A data de 8 de Março – escolhida a partir de 1921 para celebrar o Dia Internacional da Mulher e aprovada formalmente como tal, em 1975, pela ONU – esteve sempre ligada a corajosas lutas das mulheres pelos seus direitos e, em geral, pelos direitos dos trabalhadores.
Em 1908, cerca de 15 mil mulheres marcharam nas ruas de Nova Iorque, exigindo a redução dos horários de trabalho, o aumento dos seus salários com a respectiva equiparação aos dos homens e o reconhecimento do seu direito de voto, grande manifestação essa que se repetiu em 1909. Um ano depois, a Conferência Internacional das Mulheres Socialistas – realizada na Dinamarca e que reuniu mais de uma centena de representantes de 17 países diferentes – aprovou, sob proposta da militante marxista Clara Zetkin, uma resolução para a criação de uma data anual para a celebração da luta pelos direitos das mulheres. E logo em 1911 realizaram-se diversas manifestações na Dinamarca, na Áustria, na Alemanha e na Suíça. Em Nova Iorque, em 25 de Março desse mesmo ano, morreram 125 mulheres (praticamente todas jovens imigrantes) e 21 homens, horrivelmente queimados num terrível incêndio ocorrido na fábrica de camisas Triangle Shirtwaist Company, onde trabalhavam em péssimas condições de higiene e segurança e de onde não puderam escapar por estarem trancados no seu interior pelos respectivos patrões.
Em 8 de Março (já no calendário gregoriano) de 1917, na Rússia czarista, cerca de 90 mil operárias manifestaram-se, num protesto que ficou conhecido como “Pão e Paz”, contra o Czar Nicolau II, as péssimas condições de trabalho, os baixíssimos salários, a fome e a participação russa na guerra, o que levou, ao fim de 4 dias de dura luta, à abdicação do Czar.
Um século depois, em todo o Mundo, e também em Portugal, mantêm-se de pé as razões para se celebrar o 8 de Março como um símbolo da luta das mulheres pelos seus direitos e por um Mundo melhor.
No nosso país, e segundo os dados do Pordata, o fosso da desigualdade salarial entre mulheres e homens não apenas se manteve como se agravou durante a pandemia, tendo passado de 10,9% para 11,4% em 2020. A diferença salarial das trabalhadoras para os seus colegas do sexo masculino é de 130€ mensais no conjunto das remunerações mais baixas, de 230€ nas mais altas e atinge a escandalosa diferença de 1624€ por mês no sector da Banca e Seguros.
Ainda hoje, nas entrevistas de selecção e recrutamento de muitas empresas se pergunta a candidatas se elas tencionam engravidar, ter filhos e/ou assumir as responsabilidades e exercer os direitos da parentalidade.
Por força do preconceito ideológico que tende a desconsiderar as mulheres e a apresentá-las como meros objectos de prazer ou cuidadoras da casa e dos filhos, o essencial das tarefas domésticas recai quase exclusivamente sobre as mulheres (que trabalham assim duplamente, sucedendo ainda que, por cada 10 famílias monoparentais, em quase 9 o único adulto é a mulher!

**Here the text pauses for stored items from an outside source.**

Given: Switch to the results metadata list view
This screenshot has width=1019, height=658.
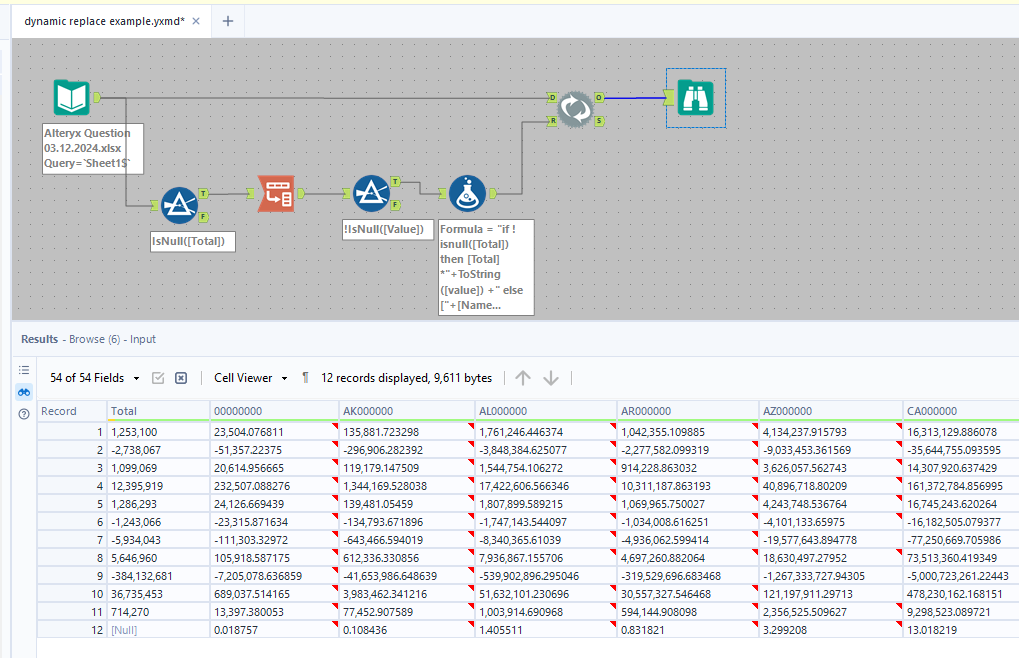Looking at the screenshot, I should [x=24, y=370].
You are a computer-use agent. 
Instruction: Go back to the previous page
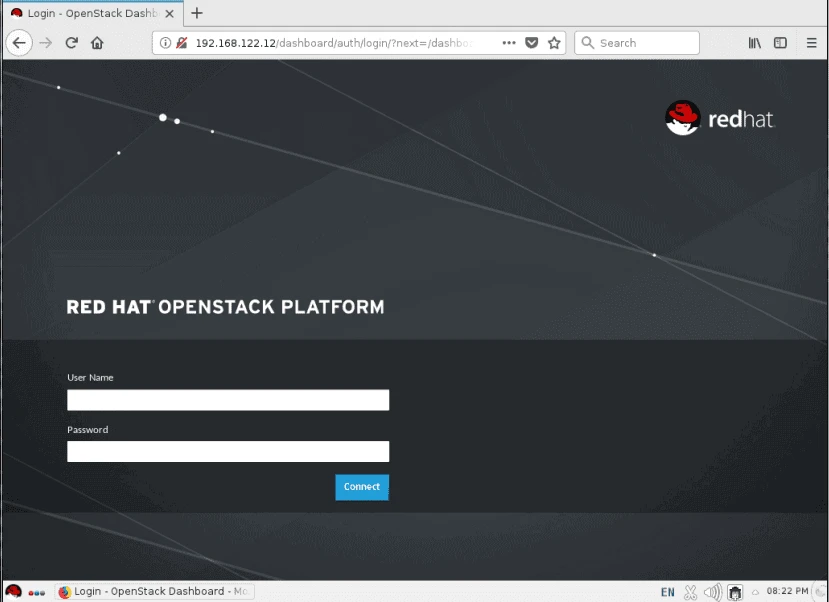[20, 43]
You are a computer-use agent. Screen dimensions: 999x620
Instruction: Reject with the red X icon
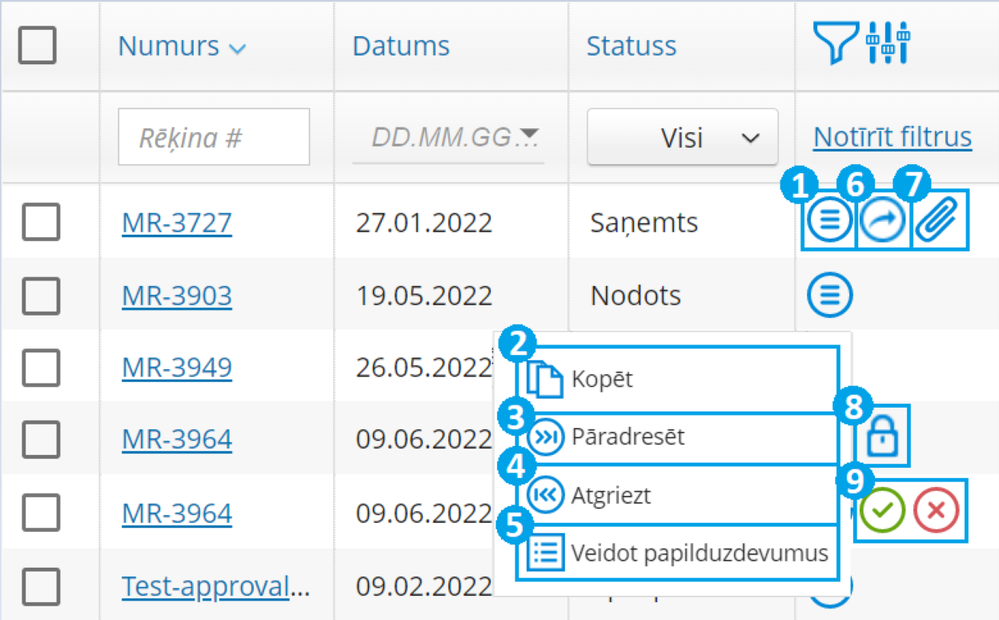tap(936, 511)
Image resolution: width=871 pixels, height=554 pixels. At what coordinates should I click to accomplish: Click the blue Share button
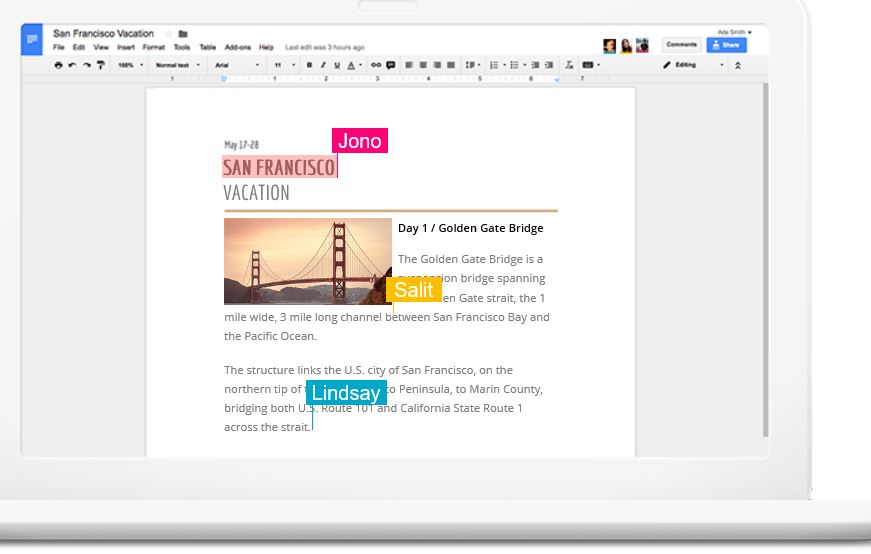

Simultaneamente, e com consequências absolutamente desastrosas para o País, desde logo a do seu marcado e crescente envelhecimento, as mulheres que exercem uma actividade profissional são, “a bem da carreira”, aconselhadas e pressionadas a não terem filhos ou a tê-los cada vez mais tarde, a ponto de a média da idade da primeira maternidade – que, em 2019, já foi de 31 anos – ter aumentado 4 anos desde o início deste século.
Segundo os dados da CIG – Comissão para a Igualdade de Género, em 2021 morreram 23 pessoas vítimas de violência doméstica, das quais 16 foram mulheres. No mesmo ano, e não obstante todos os constrangimentos decorrentes da pandemia e dos estados de emergência e de calamidade, as autoridades policiais portuguesas registaram 26.511 queixas de violência domestica. Isto, do mesmo passo que o preconceito ideológico já referido continua a caracterizar uma justiça criminal largamente contemporizadora e desculpabilizante para com os agressores. E, enfim, a nível mundial, um recente estudo da ONU Mulheres, elaborado com base na experiência de 13 países, evidenciou a estarrecedora realidade de que 45% das mulheres inquiridas relataram que elas próprias, ou uma mulher delas conhecida, sofrera alguma forma de violência durante a pandemia.
A luta pelos ideais e pelos objectivos que desde sempre marcaram a data do 8 de Março e a sua celebração permanecem, assim, mais actuais do que nunca!